- YOUR ASSIGNMENT: Quote the stretch of the passage on finding a good man that opens with the words "If you’re going" and closes with "a Woman Good?", word for word.

- SUPPLIED PASSAGE:
□ □ □

I overheard a group of women talking at work the other day. The main topic: “Why is it so hard to find a good man?” This seems to be a common conversation theme among women. Men it seems don’t seem to have as big a concern over this (though still some concern). Here’s a few brief thoughts of mine as I continue to research this subject.
If you’re going to have a strong family and marriage (or a good relationship in general), then I think the question about a good man or woman is one worth exploring. So… let’s do some exploring :)
What Makes a Man Good?
Woman want a handsome, in-shape, appreciative man. A man that supports her and allows her to be herself. A man that is her friend and someone she can have fun with but also confide in. It doesn’t hurt if he is successful and has a lot of ambition and wealth. But those I believe are secondary to the key qualities mentioned.
What Makes a Woman Good?
Guys want a hot, sexy, confident, and supportive woman. If a woman is this, chances are guys are chasing her whether she or the guy is married or not. Of course each guy has their preference of what they consider good qualities. What is “hot” to one man is “not hot” to another.
As a man getting older (almost 34 now), I am seeing intellect and emotional fitness as two key attributes I want to foster in my marriage with my wife. As a younger man when I was in my 20’s, it was all physical for me. But in my older years, I can say that women who are intellectual and emotionally fit are much more interesting to me now.
Why are Women so Fed Up?
I’ve received some good feedback on why women might be fed up. Part of it may be unrealistic expectations. Women may want a relationship to be perfect at first, but a good relationship takes time to mature and for both partners to understand each other.
Another reason is it is so easy for men to “cheat”. With technology and the ability to see a variety of women, along with being able to keep it all secret so easily, is it any wonder why a dedicated women who is honest is frustrated with men?
Guys, Get a Clue!

□ □ □

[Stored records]
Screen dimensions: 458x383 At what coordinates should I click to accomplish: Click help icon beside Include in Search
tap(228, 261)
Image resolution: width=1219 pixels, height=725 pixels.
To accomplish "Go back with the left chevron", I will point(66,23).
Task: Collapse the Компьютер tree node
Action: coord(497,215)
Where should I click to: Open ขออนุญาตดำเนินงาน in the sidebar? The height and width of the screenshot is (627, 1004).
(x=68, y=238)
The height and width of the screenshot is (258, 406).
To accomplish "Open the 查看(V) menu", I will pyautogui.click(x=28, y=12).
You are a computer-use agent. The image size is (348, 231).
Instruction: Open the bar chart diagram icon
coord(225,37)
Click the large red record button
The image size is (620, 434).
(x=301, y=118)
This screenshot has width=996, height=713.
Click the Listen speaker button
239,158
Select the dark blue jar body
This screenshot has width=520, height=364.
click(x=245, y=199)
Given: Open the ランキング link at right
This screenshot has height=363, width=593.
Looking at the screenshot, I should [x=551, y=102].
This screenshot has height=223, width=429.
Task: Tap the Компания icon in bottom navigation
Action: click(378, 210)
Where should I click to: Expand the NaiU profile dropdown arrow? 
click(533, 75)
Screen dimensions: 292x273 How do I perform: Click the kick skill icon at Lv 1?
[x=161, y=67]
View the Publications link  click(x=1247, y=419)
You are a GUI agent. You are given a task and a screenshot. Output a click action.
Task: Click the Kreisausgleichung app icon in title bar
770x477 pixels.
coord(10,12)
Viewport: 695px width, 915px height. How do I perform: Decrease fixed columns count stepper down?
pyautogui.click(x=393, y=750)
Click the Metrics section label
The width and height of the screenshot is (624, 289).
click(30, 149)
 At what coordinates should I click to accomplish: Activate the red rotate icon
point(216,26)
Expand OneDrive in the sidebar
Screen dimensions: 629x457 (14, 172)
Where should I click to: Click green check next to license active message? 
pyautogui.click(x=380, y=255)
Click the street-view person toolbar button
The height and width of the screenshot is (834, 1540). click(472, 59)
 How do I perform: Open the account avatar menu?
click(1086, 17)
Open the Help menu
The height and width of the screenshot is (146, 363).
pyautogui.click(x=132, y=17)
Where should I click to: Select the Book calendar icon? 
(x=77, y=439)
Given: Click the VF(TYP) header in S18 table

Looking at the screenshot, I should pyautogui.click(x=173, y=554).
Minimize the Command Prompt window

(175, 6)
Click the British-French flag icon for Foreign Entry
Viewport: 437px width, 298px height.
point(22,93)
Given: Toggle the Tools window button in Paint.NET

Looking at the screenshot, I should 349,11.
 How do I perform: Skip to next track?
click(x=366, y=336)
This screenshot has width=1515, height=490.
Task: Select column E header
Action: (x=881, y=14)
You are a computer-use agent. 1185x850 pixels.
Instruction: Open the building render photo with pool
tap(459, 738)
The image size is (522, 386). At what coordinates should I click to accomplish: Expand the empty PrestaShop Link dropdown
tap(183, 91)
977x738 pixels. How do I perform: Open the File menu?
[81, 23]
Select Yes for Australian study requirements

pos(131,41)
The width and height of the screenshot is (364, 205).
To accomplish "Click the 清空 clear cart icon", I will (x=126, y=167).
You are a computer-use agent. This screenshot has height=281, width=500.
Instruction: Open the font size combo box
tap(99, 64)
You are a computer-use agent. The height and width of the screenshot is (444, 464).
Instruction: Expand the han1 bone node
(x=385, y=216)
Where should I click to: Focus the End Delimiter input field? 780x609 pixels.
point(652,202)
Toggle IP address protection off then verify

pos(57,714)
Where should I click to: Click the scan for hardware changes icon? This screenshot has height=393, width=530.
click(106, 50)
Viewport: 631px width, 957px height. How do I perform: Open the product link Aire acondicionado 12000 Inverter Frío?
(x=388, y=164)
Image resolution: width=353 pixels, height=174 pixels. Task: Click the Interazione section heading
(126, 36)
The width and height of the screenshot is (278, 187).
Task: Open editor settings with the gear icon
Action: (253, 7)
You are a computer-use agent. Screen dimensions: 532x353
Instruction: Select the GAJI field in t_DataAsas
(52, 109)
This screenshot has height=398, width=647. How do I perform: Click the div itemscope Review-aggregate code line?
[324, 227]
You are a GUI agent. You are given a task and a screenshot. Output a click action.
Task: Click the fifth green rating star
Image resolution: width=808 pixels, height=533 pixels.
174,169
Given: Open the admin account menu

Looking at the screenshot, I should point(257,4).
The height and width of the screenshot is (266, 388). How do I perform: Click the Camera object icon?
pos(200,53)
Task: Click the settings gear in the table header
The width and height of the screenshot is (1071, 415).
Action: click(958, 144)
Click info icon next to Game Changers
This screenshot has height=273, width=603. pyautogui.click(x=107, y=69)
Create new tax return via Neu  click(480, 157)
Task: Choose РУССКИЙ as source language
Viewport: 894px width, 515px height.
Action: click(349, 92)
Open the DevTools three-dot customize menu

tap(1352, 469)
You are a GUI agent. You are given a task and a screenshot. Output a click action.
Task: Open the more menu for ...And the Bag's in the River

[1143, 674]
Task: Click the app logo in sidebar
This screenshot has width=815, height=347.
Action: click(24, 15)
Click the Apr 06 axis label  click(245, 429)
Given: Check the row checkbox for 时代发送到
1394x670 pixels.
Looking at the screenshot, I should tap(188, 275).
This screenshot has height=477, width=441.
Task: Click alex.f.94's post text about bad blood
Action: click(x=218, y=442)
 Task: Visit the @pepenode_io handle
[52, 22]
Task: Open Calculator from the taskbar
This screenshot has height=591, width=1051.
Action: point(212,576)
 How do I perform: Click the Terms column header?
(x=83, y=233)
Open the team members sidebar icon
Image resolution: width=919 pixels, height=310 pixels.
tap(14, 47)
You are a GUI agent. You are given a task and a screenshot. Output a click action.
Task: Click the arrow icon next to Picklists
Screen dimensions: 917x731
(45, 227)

□ □ □

- EXERCISE SOLUTION:
If you’re going to have a strong family and marriage (or a good relationship in general), then I think the question about a good man or woman is one worth exploring. So… let’s do some exploring :)
What Makes a Man Good?
Woman want a handsome, in-shape, appreciative man. A man that supports her and allows her to be herself. A man that is her friend and someone she can have fun with but also confide in. It doesn’t hurt if he is successful and has a lot of ambition and wealth. But those I believe are secondary to the key qualities mentioned.
What Makes a Woman Good?